Орацио, если бы только хотел, мог бы избегнуть всякой встречи с войсками. Мы знаем, что под замком было подземелье, которым все общество могло уйти до появления отряда князя. Но ретироваться раньше, чем испробовать свои силы в деле с папским войском, казалось Орацио делом позорным. Поэтому в замке были наскоро возведены баррикады, во всех входах устроены бойницы, и вообще все было приведено в порядок для упорной защиты.

Орацио отдал своим товарищам приказание не стрелять, пока войско не приблизится на расстояние ружейного выстрела, и потом уже целиться в кого-либо определенно. Это было очень удачное распоряжение. Осаждающие быстро направлялись на замок, и уже цепь застрельщиков едва не достигла перестала замка, когда дружный залп из замка свалил на землю именно столько людей, сколько было выстрелов. Эта неожиданность на столько смутила осаждающих, что первой мыслью их было обратиться в бегство, но князь, во главе своей колонны, тотчас же появился за ними вслед и приблизился немедленно к самому замку.

Орацио, как предусмотрительный начальник, распорядился заранее, чтобы все оружие, находившееся в замке, было заряжено; кроме того, по мере того, как следовали выстрелы, новым заряжением их были заняты все женщины и прислуга замка. Джону, которому тоже было поручено это дело, показалось постыдным оставаться с женщинами, и, зарядив свой карабин, он встал подле Орацио, и следил за ним во все время дела, как его тень.

Когда князь поравнялся с баррикадою передней галереи, и увидел происшедшую потерю в людях, то понял, с каким противником пришлось ему иметь дело. Страх, написанный на лицах осаждавших, казалось, мог его навести на мысль о немедленном отступлении, но, с одной стороны, он понял, что отступление под огнем такого неприятеля, как защитники замка, сулило только одну бесполезную смерть; с другой стороны, он стыдился такого отступления, которое могло бы быть принято за бегство, и решил попробовать взятие баррикады.

Поэтому, приказав подать сигнал к штурму, он первый бросился на баррикаду, первый на нее вскочил, и, очутившись один посреди её защитников, все еще махал с отчаянною храбростию своею саблею.

Увидав его, Орацио сделался безмолвным от изумления.

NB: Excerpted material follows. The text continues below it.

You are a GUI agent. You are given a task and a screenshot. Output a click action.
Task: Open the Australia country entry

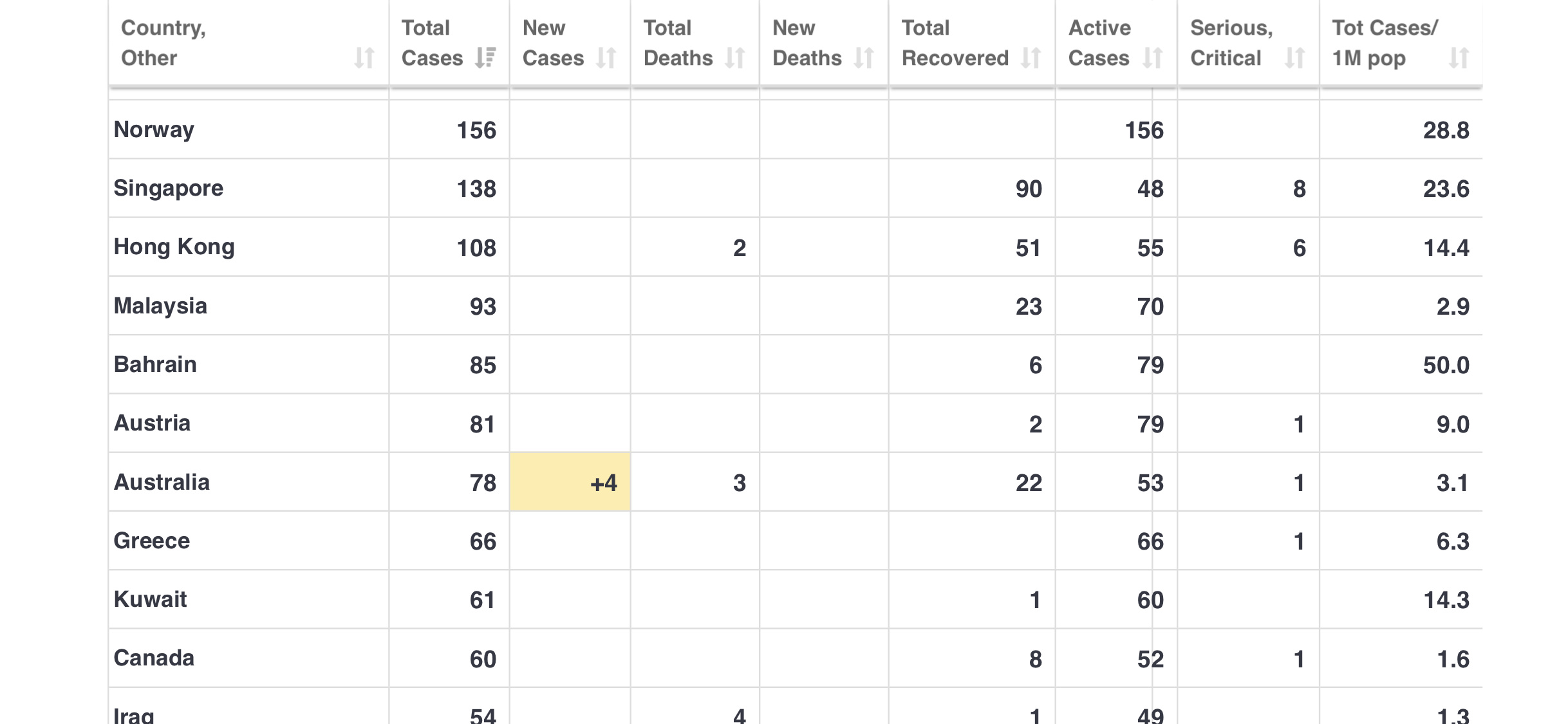162,482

Черты мужественного лица князя походили, как две капли воды, на черты лица дорогой ему Ирены.

Карабин Орацио был заряжен, и убить врага ему ничего не стоило, но на это он не решился. Мало того, он отвел от груди его карабин, приставленный к ней бесцеремонно Джоном. Выстрел последовал, но попал в одного из осаждающих, только что вскочившего на баррикаду.

Немногие солдаты, последовавшие за князем, были все перебиты или на баррикаде, или уже при входе в замок.

Наконец, неожиданное обстоятельство положило совершенно конец осаде, и рассеяло осаждающих, начинавших сбегаться к замку отовсюду, подобно падающему снегу.

Из восточной части леса, в то время, когда большая часть осаждающих была уже возле баррикады, и офицеры возбуждали солдат последовать примеру князя, раздался грозный крик десяти вооруженных людей (а может быть, их там и целая сотня, подумали солдаты), и эти храбрые десять человек с быстротою молнии набросились на правый фланг осаждающих, и рассеяли их, как стадо овец.

Войско, устрашенное числом своих убитых и этим неожиданным натиском, обратилось в спасительное бегство.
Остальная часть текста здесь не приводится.